Hangman to be called back to curb crime

Despite objections from Human rights and religious groups the government had decided to re-introduce Capital Punishment as a means of curbing the alarming increase in organised crime, sources said yesterday.

Recent protests by the public calling for the re-introduction of capital punishment for those who murdered two youth in Angulana last week caused the High level joint Task Force, headed by Minister of Justice and Judicial Reforms Milinda Moragoda to recommend the re-introduction of death penalty.

Secretary to the Ministry of Justice and Judicial Reforms, Suhada K. Gamlath, is to submit a list of persons in death row to President Mahinda Rajapaksa this week.

This unanimous policy decision was arrived at following the meeting of the High Level Joint Task Force, which comprised Defence Secretary Gotabhaya Rajapaksa, Secretary Justice and judicial Reforms Suhada K. Gamlath, Inspector General of Police (IGP) Jayantha Wickremaratne, Commissioner General of Prisons Major General Y. R. de Silva and other officials, chaired by Minister of Justice and Judicial Reforms Milinda Moragoda, who met at the Ministry of Defence last Tuesday.

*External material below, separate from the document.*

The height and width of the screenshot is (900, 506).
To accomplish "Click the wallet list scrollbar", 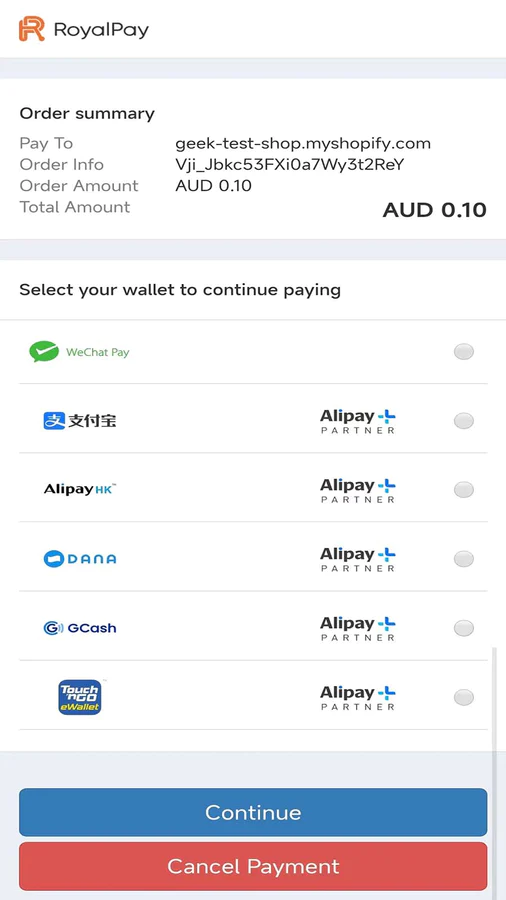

Since 2006, about 184 persons have had death sentence commuted to life imprisonment. Nearly 541 have appealed against death sentence with 256 persons in the death row, whose appeals have been rejected. Of them 175, including six women, are in the Welikada Prison while 77 are in the Bogambara Prison.

The last person to be hanged before death penalty was suspended by President J. R. Jayewardene in 1978 was notorious killer Maru Sira.